USA TODAY – by Martin Kasindorf – June 23, 2002

(6/18/02) - Fear of nuclear terrorism is heating up a dispute concerning the safety of shipping radioactive cargo across the USA by road, rail and waterway.

With little fanfare, shipments of weapons-grade plutonium and spent nuclear fuel have been transported among government facilities and commercial power plants since the 1950s. Now, political showdowns and the arrest of a suspect in an alleged ''dirty bomb'' plot have forced the issue into public debate:

  • The Senate is nearing a crucial vote on opening a facility beneath Yucca Mountain in Nevada for disposal of 77,000 tons of high-level nuclear waste now stored at 131 sites in 39 states. Nevada officials and environmental groups warn that putting the waste on wheels during the 24 years of shipments risks a ''mobile Chernobyl'': a radiological contamination disaster that could result from a terror attack or accident. On Monday, the U.S. Conference of Mayors voted to oppose the plan until cities along transport routes have adequate funding and training to handle incidents.

  • The Justice Department announced last week that Abdullah Al Muhajir, 31, a U.S. citizen, had been arrested in Chicago on suspicion of plotting with al-Qaeda to detonate a dirty bomb, which uses conventional explosives to spread radioactive material. Critics of the Yucca Mountain plan moved quickly to capitalize on the news.

    The arrest ''should serve as a wake-up call to the nation that transporting nuclear waste is a deadly idea,'' Sen. Harry Reid, D-Nev., says. The Energy Department and the nuclear power industry respond that they have a good road safety record.

  • South Carolina Gov. Jim Hodges, a Democrat, ordered state troopers to stop any shipments of bomb-grade plutonium bound for the Energy Department's Savannah River Site nuclear complex in his state. The department is closing the Rocky Flats nuclear facility near Denver and wants to store plutonium in South Carolina until it is recycled into power plant fuel.

* Stored data *
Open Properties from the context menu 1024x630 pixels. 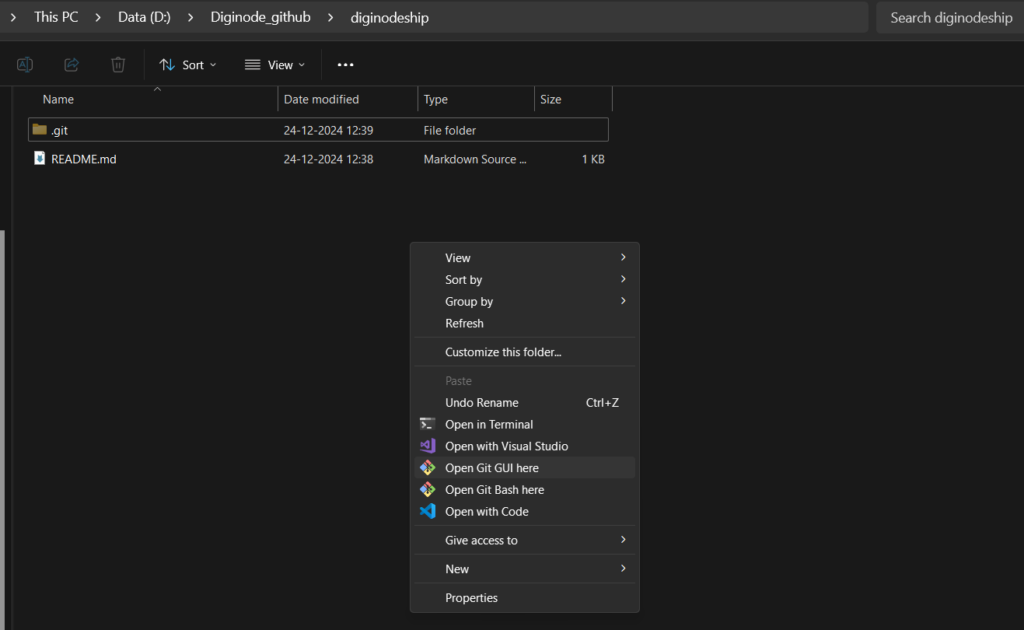(x=471, y=597)
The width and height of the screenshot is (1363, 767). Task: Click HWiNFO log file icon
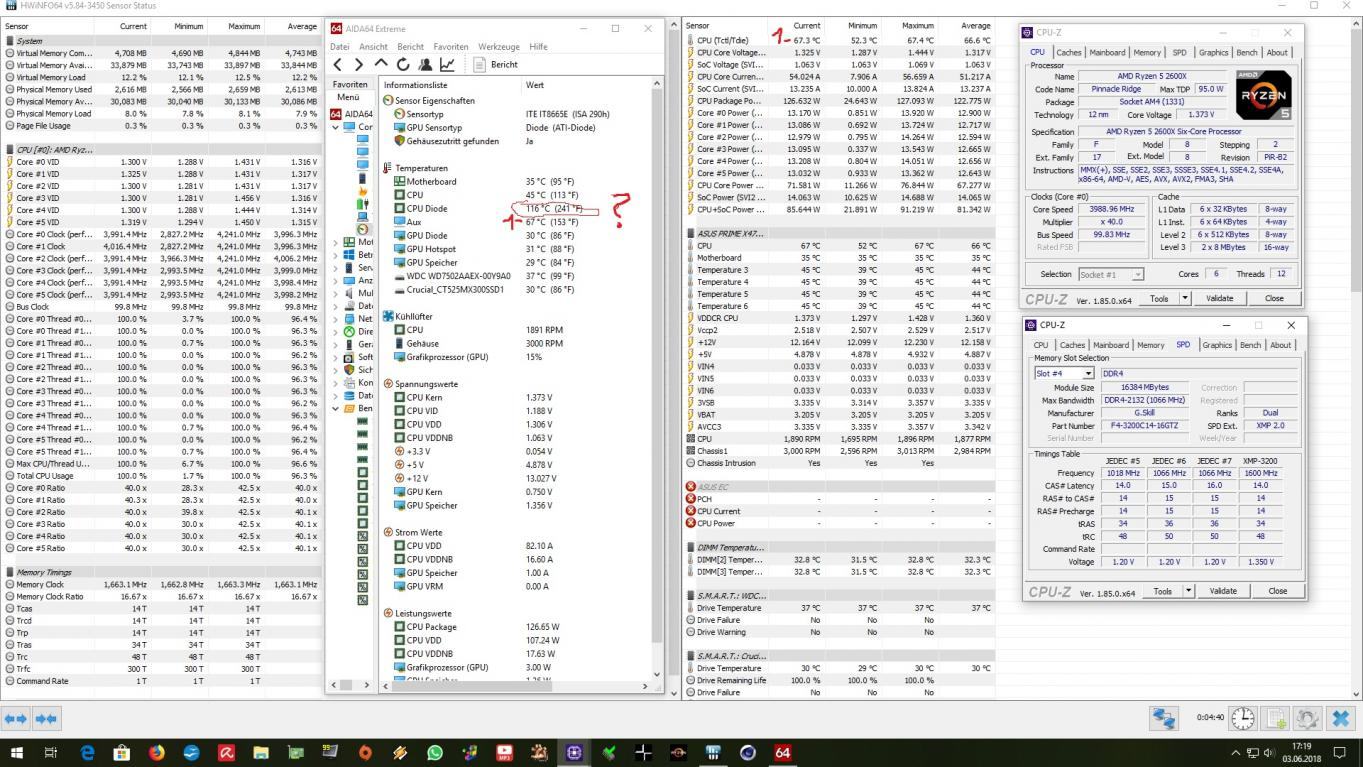[x=1275, y=719]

* Aim of the exercise *
Answer these questions from the article on shipping radioactive cargo:
1. How many tons of high-level nuclear waste would go to the facility beneath Yucca Mountain?
2. In which city was Abdullah Al Muhajir arrested?
3. Which nuclear facility is the Energy Department closing?

* Response *
1. 77,000 tons
2. Chicago
3. The Rocky Flats nuclear facility near Denver